■ Source extract ■
BEGIN

Justifying the Ways of God with Humor

by | Academic, Rhetorical Analysis

I’ve always been a big fan of Jonathan Swift despite frequently disagreeing with him. I wrote this piece for Dr. Incorvati’s English 280 class at Wittenberg. I think it was called “Survey of British English” or something like that. It’s the class that convinced me to stop working full time while pursuing my bachelor’s. The B+ I received in the class was my worst grade at Wittenberg and it really annoyed me. At the time i was also writing a piece about The Great Gatsby for another class and I put too much of my energy into the other piece. Personally, I think this paper makes a more unique and interesting argument, but it wasn’t as well written. This version is lightly edited to fix some of the more glaring mistakes that doomed me to a B+.

Jonathan Swift fashioned humor into a weapon. With that weapon he relentlessly attacked with such a passion that he left none unscathed, including himself. One would never guess without being told that the author of Gulliver’s Travels, A Tale of a Tub, or any number of his bawdy poems would hold a clerical position, much less a somewhat prestigious one such as the Dean of St. Patrick’s in Dublin. A devotion to theology and the temperament required of a priest seem wholly incongruent with writings that insinuate mankind deserves no better than to be a slave to beasts.1 Yet Swift not only devoted the majority of his life to the church, he even came close to ascending to bishop, foiled only by his own words in A Tale of a Tub, which offended Queen Anne. Although many of Swift’s attacks are purely political or social, he frequently takes up religious issues, most notably in An Argument to Prove that the Abolishing of Christianity in England May, as Things Now Stand Today, be Attended with Some Inconveniences, and Perhaps not Produce Those Many Good Effects Proposed Thereby, hereafter referred to as An Argument Against Abolishing Christianity. Regardless, even in An Argument Against Abolishing Christianity, Swift refuses to take a serious tone. The piece is multilayered in its satire; Swift takes the position of defending Christianity but his defense is facetiously for all the wrong reasons. As usual, Swift is on the attack. He attacks those who might be willing to marginalize, change, or eliminate religion’s role in society, such as atheists, Freethinkers, and deists. But those who claim to be Christian while consciously violating its tenets are depicted with equal disdain. Swift notably remains on the offensive not only in this piece but in all of his satirical works, using an attack on his opponents as a defense of his own unstated position. Swift attempts, and fails, to justify the ways of God using satire, because he refuses to clarify his own convictions, which would make them vulnerable to counterargument.

END

■ Records supplied ■
BEGIN

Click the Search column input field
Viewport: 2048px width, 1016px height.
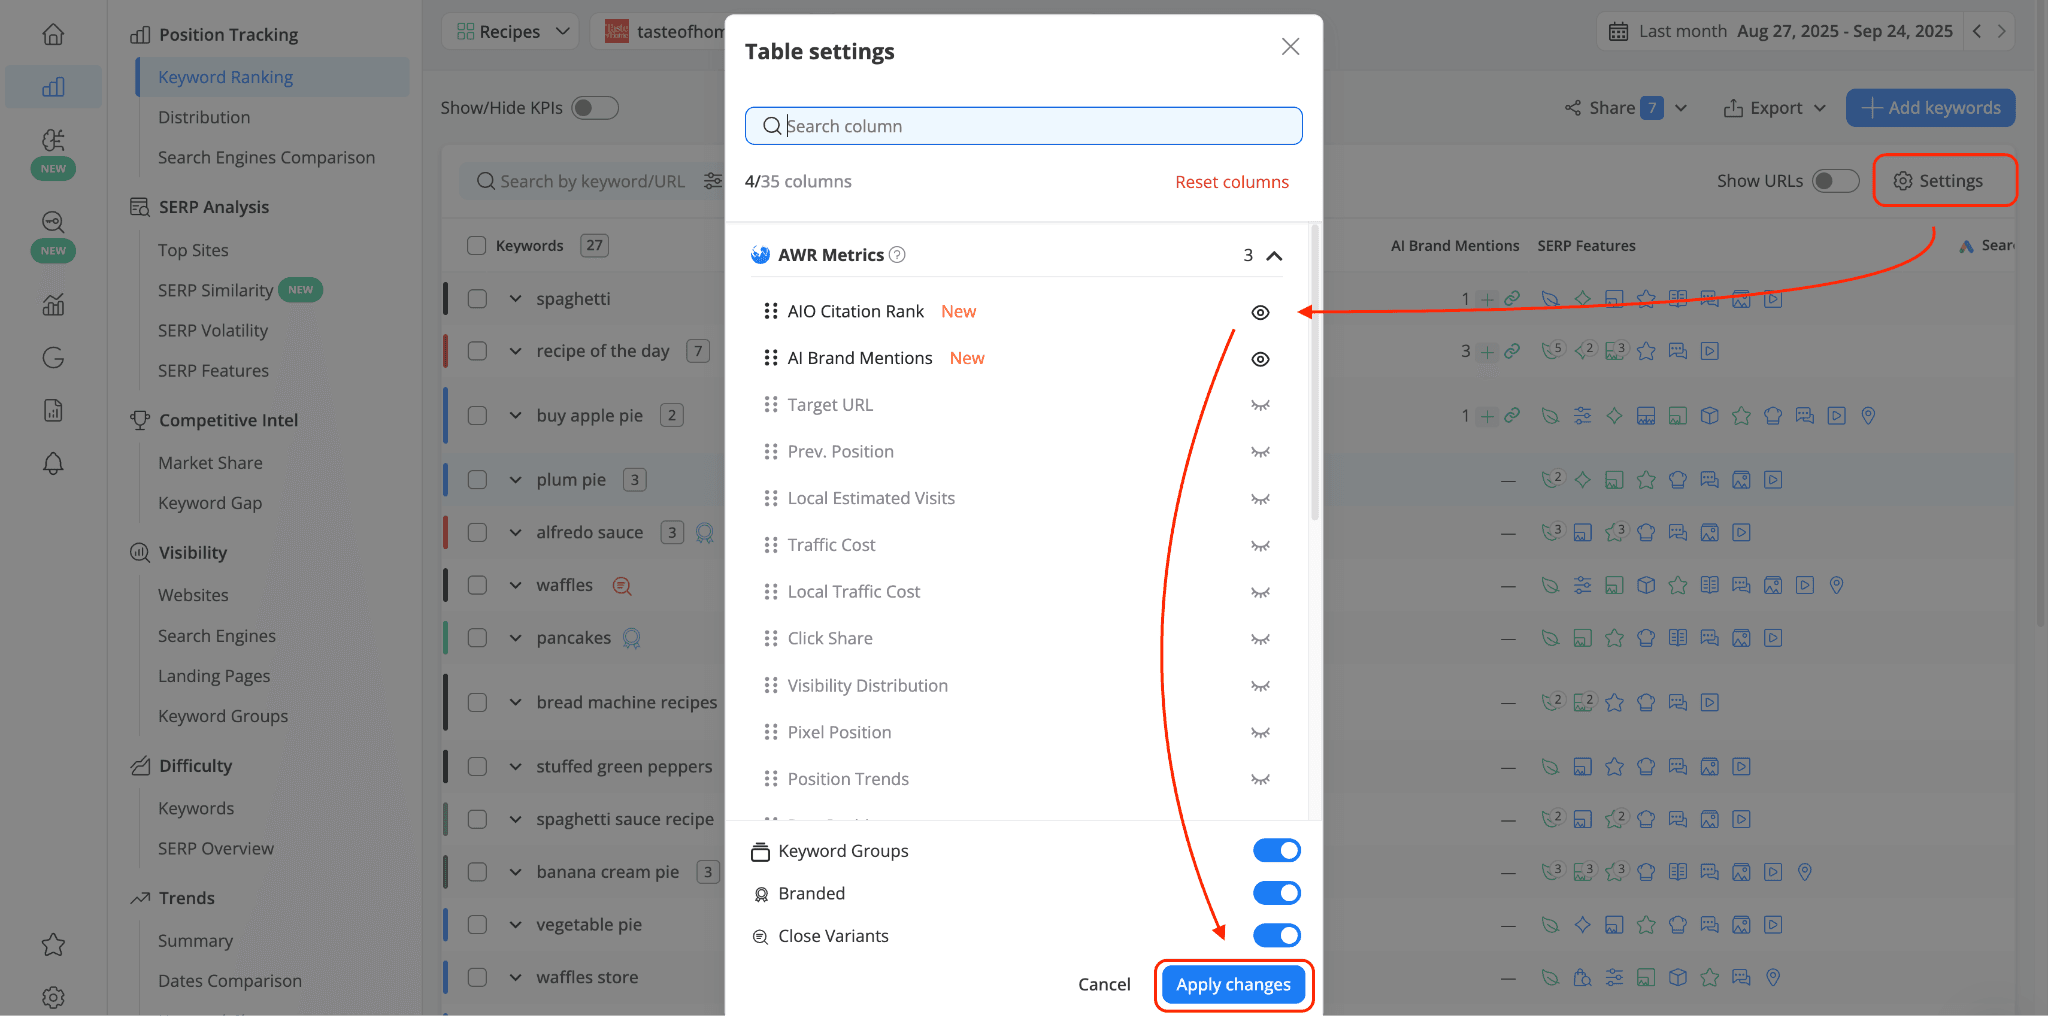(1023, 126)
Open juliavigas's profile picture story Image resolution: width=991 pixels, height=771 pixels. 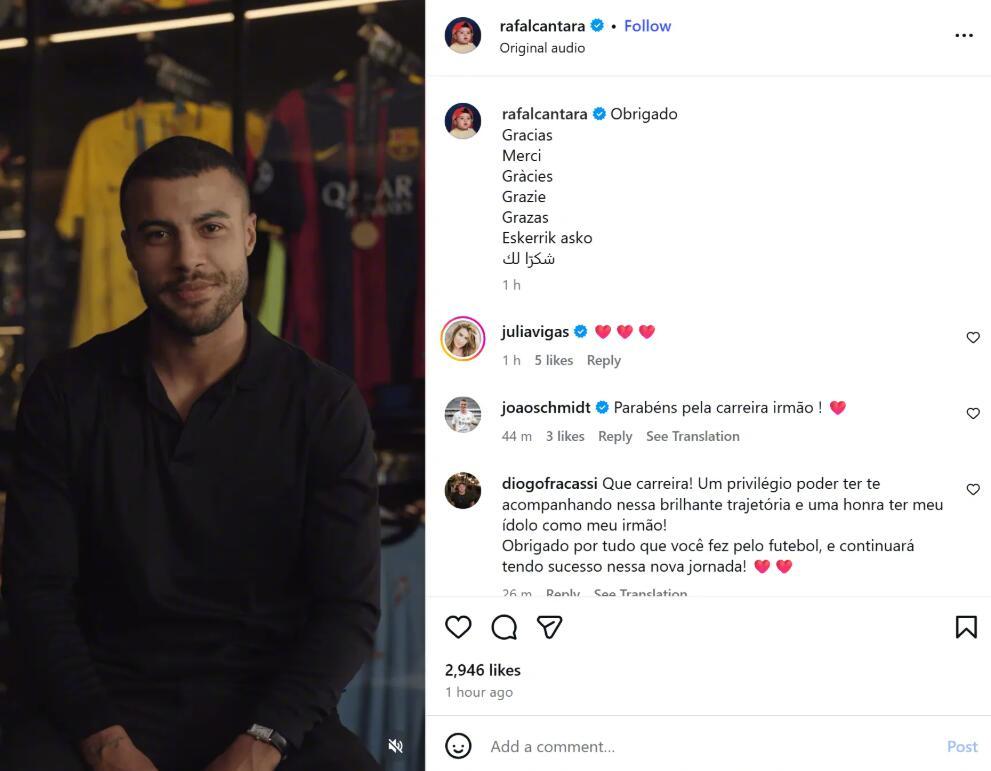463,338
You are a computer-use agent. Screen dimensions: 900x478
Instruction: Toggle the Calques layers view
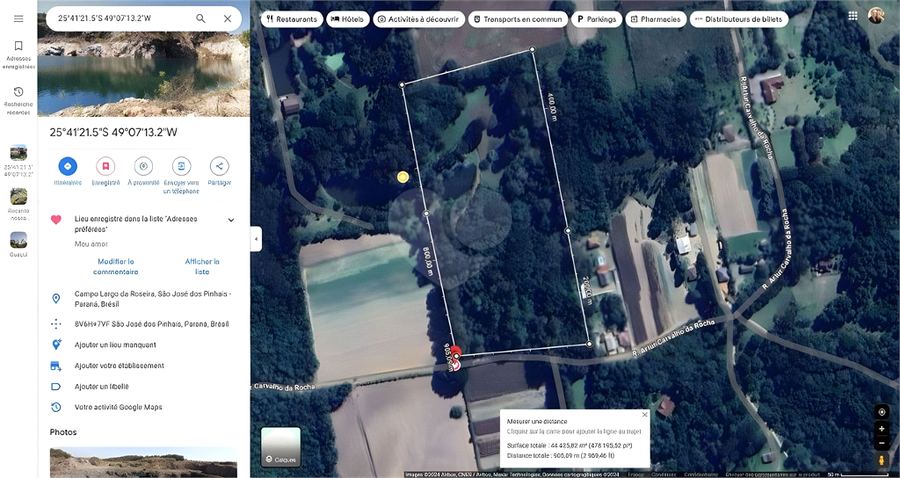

END
BEGIN

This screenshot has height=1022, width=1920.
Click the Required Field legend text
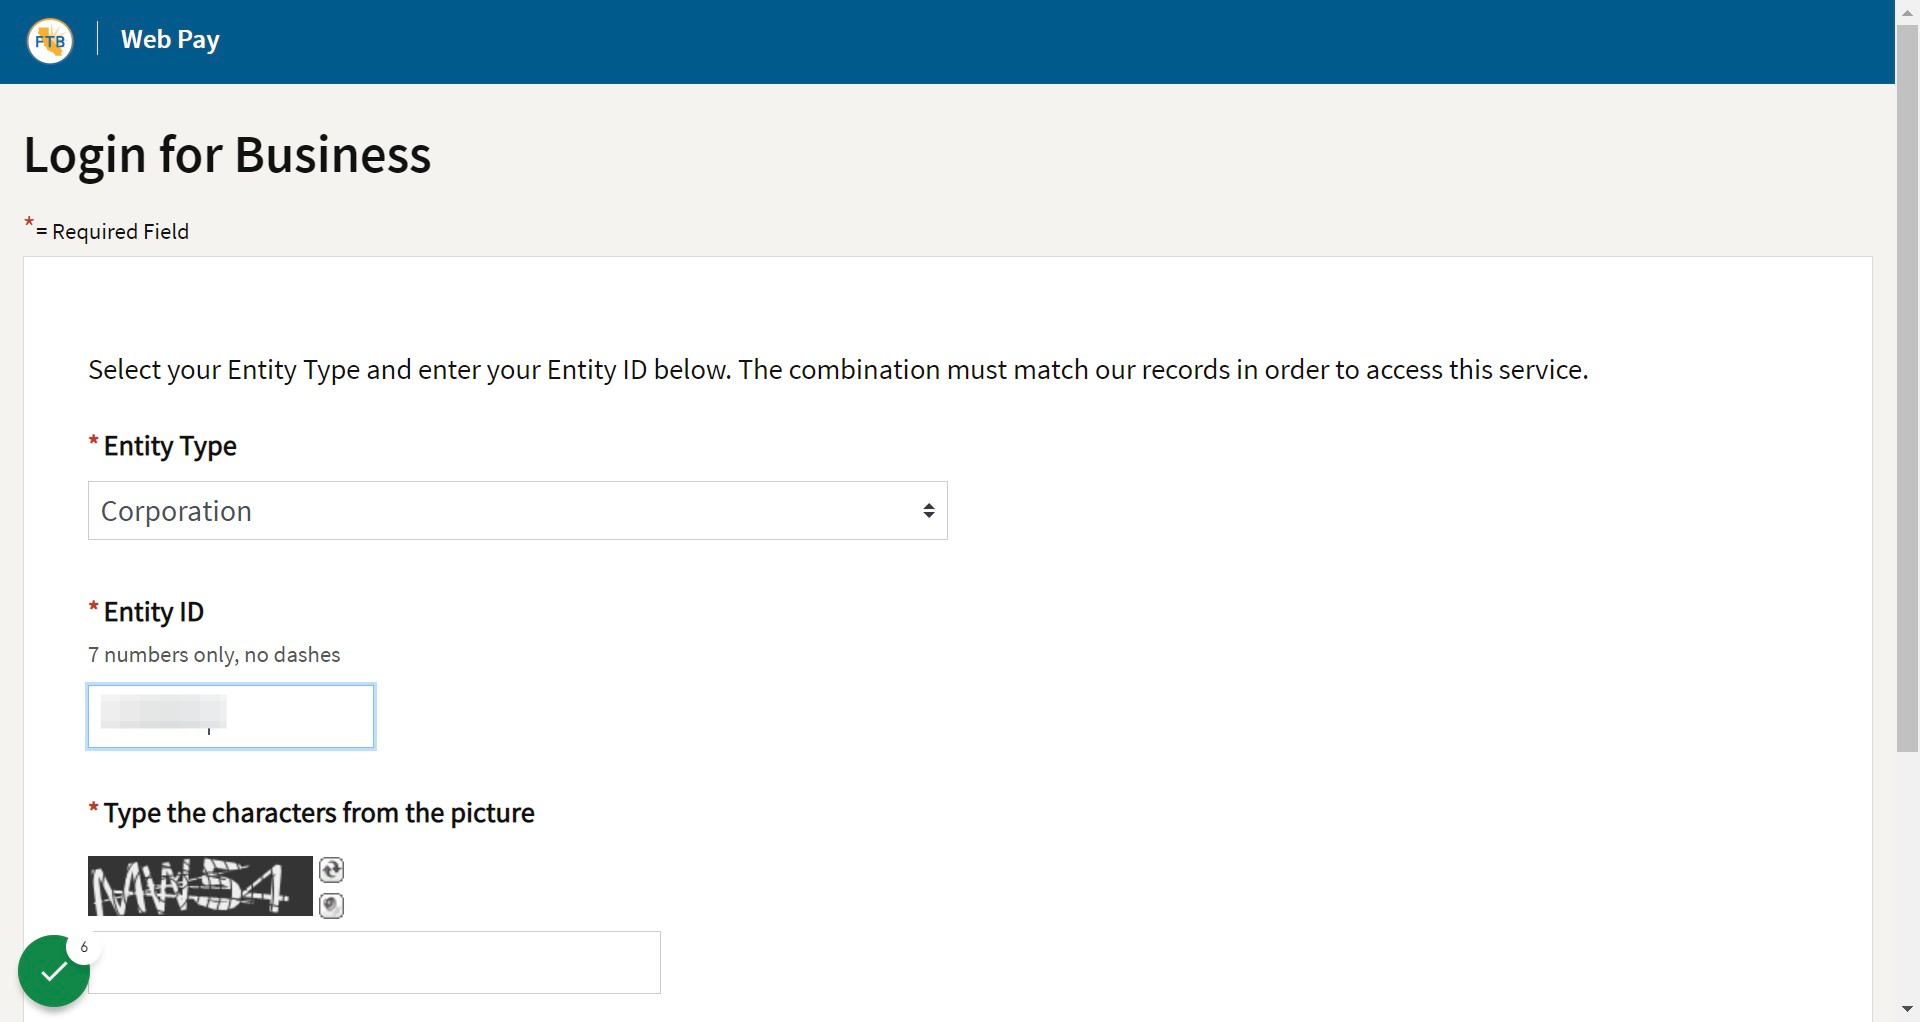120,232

END

■ What you will do ■
1. In the essay on Jonathan Swift, which of Swift's works offended Queen Anne and cost him a bishopric?
2. Transcribe the passage of the essay on Jonathan Swift starting at "by | Academic, Rhetorical" and ending at "me to a B+.".

■ Completed exercise ■
1. A Tale of a Tub

2.
by | Academic, Rhetorical Analysis

I’ve always been a big fan of Jonathan Swift despite frequently disagreeing with him. I wrote this piece for Dr. Incorvati’s English 280 class at Wittenberg. I think it was called “Survey of British English” or something like that. It’s the class that convinced me to stop working full time while pursuing my bachelor’s. The B+ I received in the class was my worst grade at Wittenberg and it really annoyed me. At the time i was also writing a piece about The Great Gatsby for another class and I put too much of my energy into the other piece. Personally, I think this paper makes a more unique and interesting argument, but it wasn’t as well written. This version is lightly edited to fix some of the more glaring mistakes that doomed me to a B+.